What you don’t know just might hurt you

By Morf Morford

Tacoma Daily Index

There’s an old saying that I never hear any more – “What you don’t know won’t hurt you”.

I don’t know when or where or under what circumstances that was ever true, but it certainly doesn’t ring as true lately.

Issues and problems that have been simmering for decades – if not longer – often far from view or public awareness – have been emerging, usually with a vengeance.

From climate change, to supply shortages across the spectrum from auto parts to building supplies, and of course a pesky virus or two have taught us all that there are plenty of non-negotiable principles of nature, of life and of the marketplace that are unforgiving if we remain oblivious to them.

Empty store shelves are something few of us in America ever expected to see.

Yet here they are. And we should have seen them coming.

Supply chains – their making – and their unmaking – are years in development.

The cliché about literal chains are that any chain is as strong as its weakest link.

And in 2020-21 we have seen more than our share of weak, if not broken, links, in the system of growers, pickers, processors, truck drivers and retailers that provide most, if not all, of our food.

Research shows that an average number of twenty people touch any given piece of produce before it gets to our plates.

Hindsight is 2020

There’s another old saying that has lost its way – “Hindsight is 2020”.

The point of this saying seems to be, once you know something, you know it.

And before you know something, you don’t know it.

Genius.

We are in an economy in 2021 where decisions and policies of a decade or generation ago are coming due and we, and coming generations, have a bill to pay.

And it’s a literal bill.

Inflation is rearing its little head in a way, and to a degree, we have not seen in a generation – or more.

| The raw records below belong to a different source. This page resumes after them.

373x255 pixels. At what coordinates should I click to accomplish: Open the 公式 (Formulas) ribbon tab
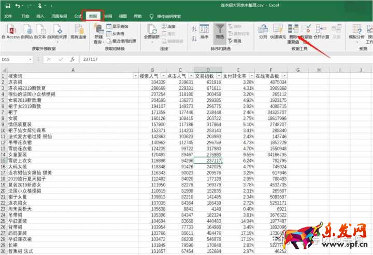(x=78, y=16)
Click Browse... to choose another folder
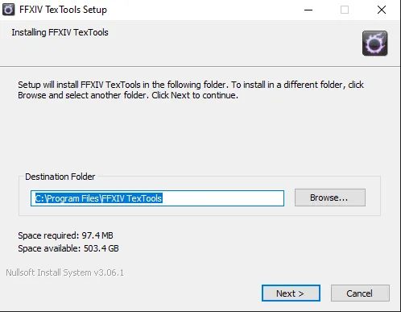401x312 pixels. (330, 198)
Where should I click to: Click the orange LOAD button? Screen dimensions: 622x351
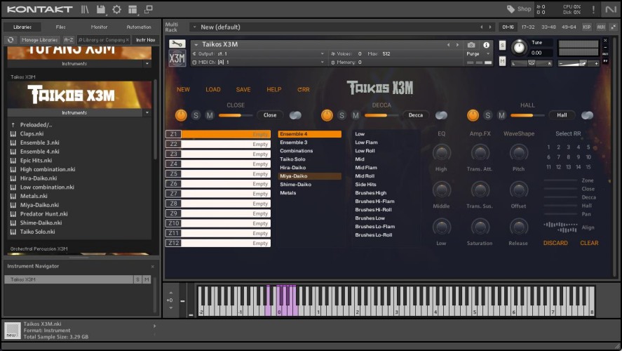point(212,90)
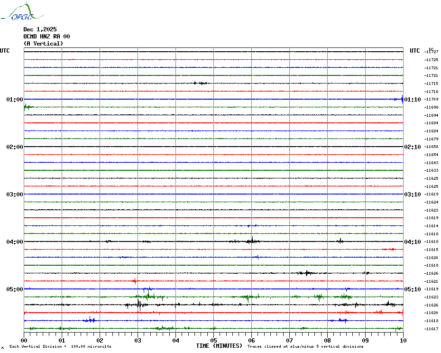Click the Each Vertical Division footer note
The image size is (441, 353).
[x=60, y=346]
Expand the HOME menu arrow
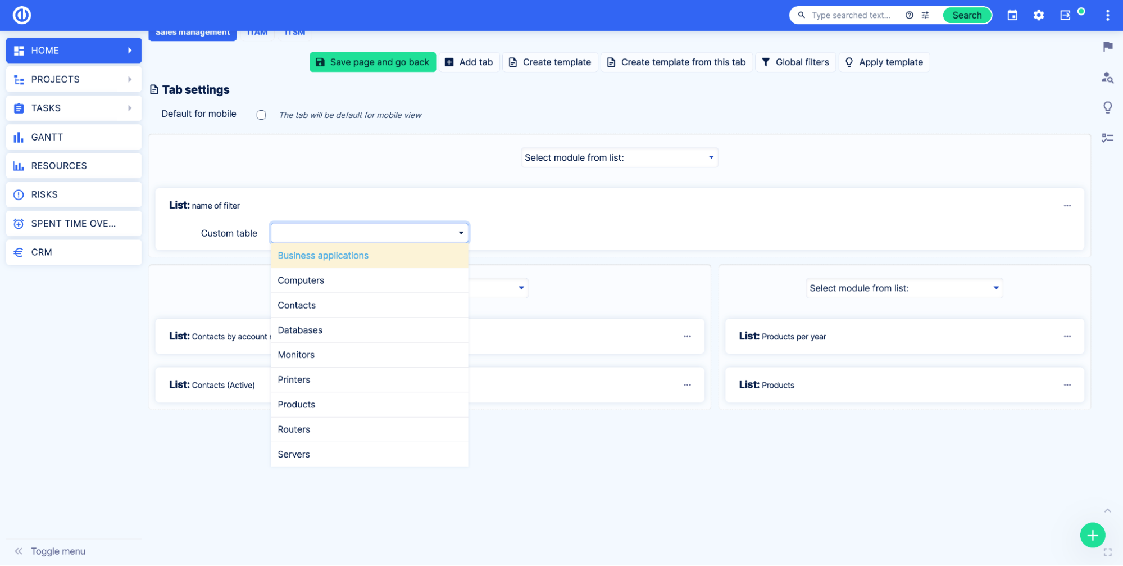Image resolution: width=1123 pixels, height=566 pixels. tap(130, 51)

And those in the financial sector (among many others) should have seen it coming.

In mid-October, top policy makers in Washington called on central banks to be ready to take “decisive actions to maintain price stability”.

Whatever that means.

Inflation, currently at 3.1% and expected to climb, possibly to 1970s levels) is temporary, permanent, industry specific or spotty depending on who you talk to.

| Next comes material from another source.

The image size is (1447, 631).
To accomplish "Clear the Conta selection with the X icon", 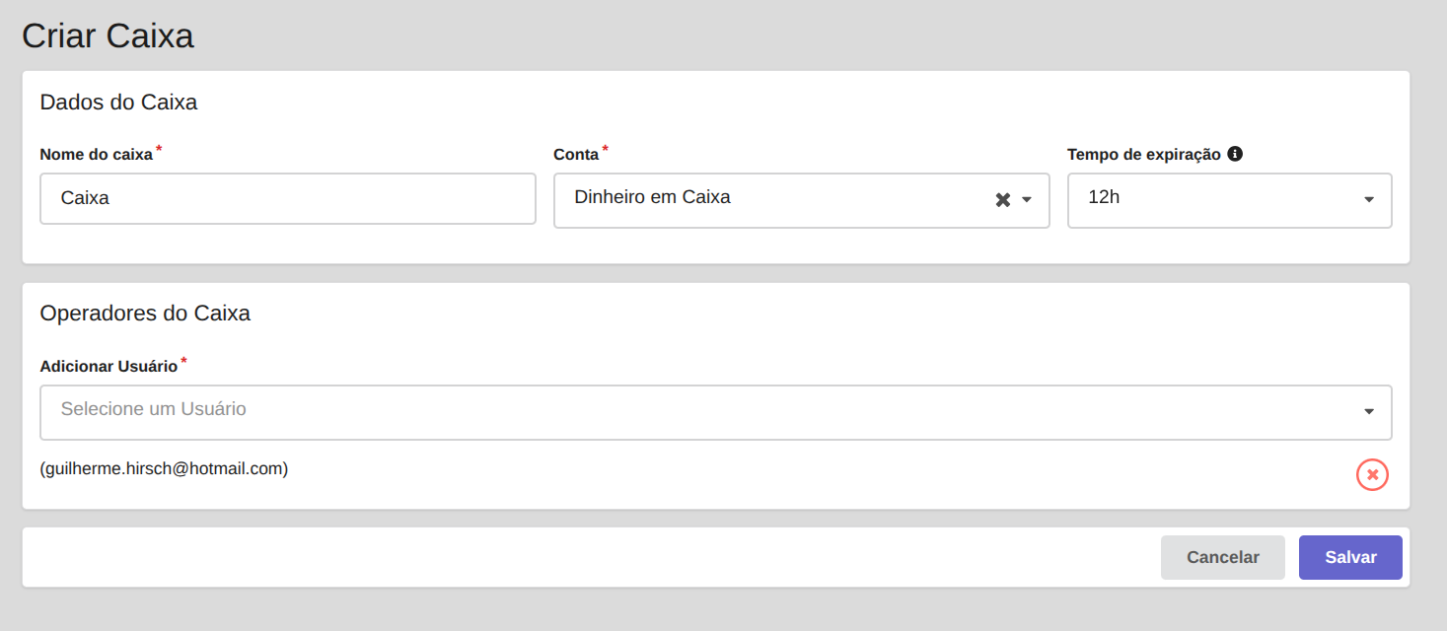I will click(x=1002, y=200).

Scarcity is structural, is how one expert put it.

From computer chips to skilled (or even unskilled) labor, everything seems to be in demand – and it won’t be temporary.

Jobs in demand, for example, are in healthcare, education, technology and logistics. And each of these takes years of preparation.

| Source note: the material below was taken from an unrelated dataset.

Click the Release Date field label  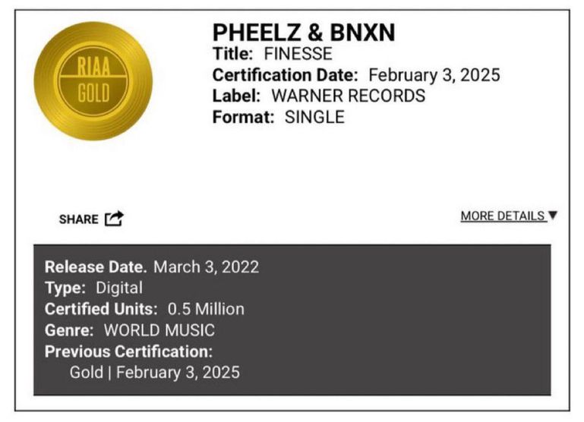[96, 267]
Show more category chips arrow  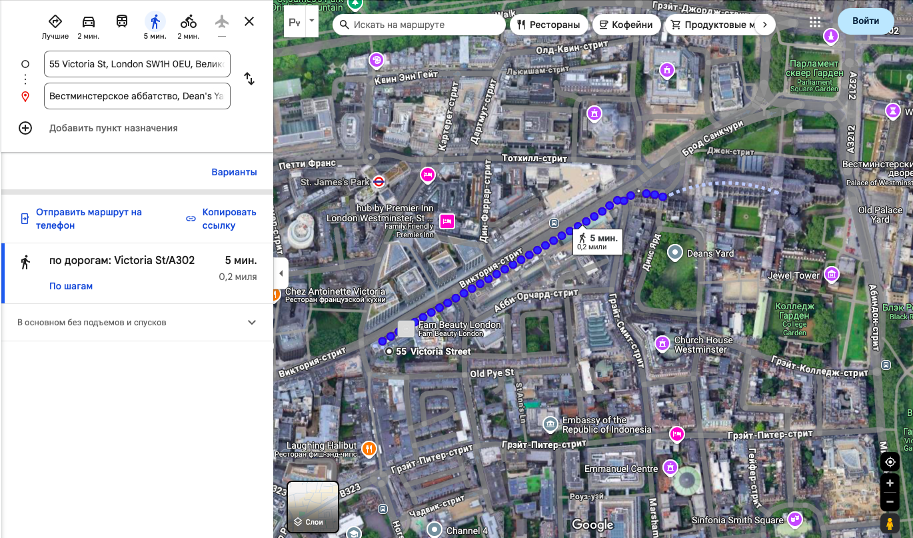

And in today’s work environment it only takes one bad day, or hostile confrontation or virus or scandal to get a crucial/essential worker out the door on a permanent basis.

If you think delivery and supply issues are a problem, imagine having production deadlines and thousands of employees and customers on the other end of them.

Pay across many industries is going up 5% – or more.

Costs of production are going up as much as 12% – just in the past few months – for many companies.

Interest rates, and consumer prices, will certainly follow.

And all of those facts coalesce around America’s most sacred item, if not icon; our vehicles.

We love our cars like nothing else – we baby them, love them, and fantasize about them.

And now, in 2021, like never before, we pay for them.

Thanks to supply, labor, logistical and weather issues, among many others, the cars and trucks we love to dream about, cost more and are even, in far too many cases unavailable.

And the latest glitch in the system is magnesium.

Who needs magnesium?

Magnesium is used for aluminum alloys, which are found in a huge variety of car parts, from body panels to brakes to wheels. If car manufacturers don’t have access to magnesium, the assembly lines don’t move.

And that much-heralded semiconductor shortage?

Those chips calibrate fuel injection. Among many other things.

The end result has been steep mark-ups, especially on popular models, and a severe lack of inventory—as much as a 64 percent reduction over 2020.

If you have your eye on a replacement vehicle, get it now if you can. It might be time to consider that your second or third choice now might wind up being your only choice for the foreseeable future.

Having flexibility on the color or features could mean the difference between driving home in a new vehicle or waiting a lot longer than you might have intended.

Whichever route you choose, make sure you maintain the car you’ve got with regular inspections, oil changes, and maintenance.

You might be driving it for a little – or a lot – longer than planned.

The Know Nothings

Oddly enough, as we are besieged by the all too obvious consequences of trends we should have seen coming years ago, our media is obsessed with ensuring that we know even less about our history, our identity and even more catastrophic events on our horizon.

Somehow we have entered what could be called the snowflake wars where each party claims to be the most offended.

Books, movies, arcane academic theories, and much more; it’s all grist for the mill of grievance and outrage peddlers.

Whether it is Toni Morrison, Dave Chappelle, Tom Brady, Caitlyn Jenner or Alex Baldwin or a thousand more, any and every person has become something like a demon or a savior and almost every issue has become a benchmark for the revival – or collapse – of life as we know it.

They might be popular, but “culture wars” don’t change anything – and there are no “winners” and plenty of losers.

For whatever challenges we face, and humanity has always faced, ignorance, however glorified (and in some circles even sanctified) it may become in certain eras (like now) is never the answer.

The more we know, the better we are prepared for whatever comes next.

“What you don’t know won’t hurt you” – there might be a reason we don’t hear that term any more.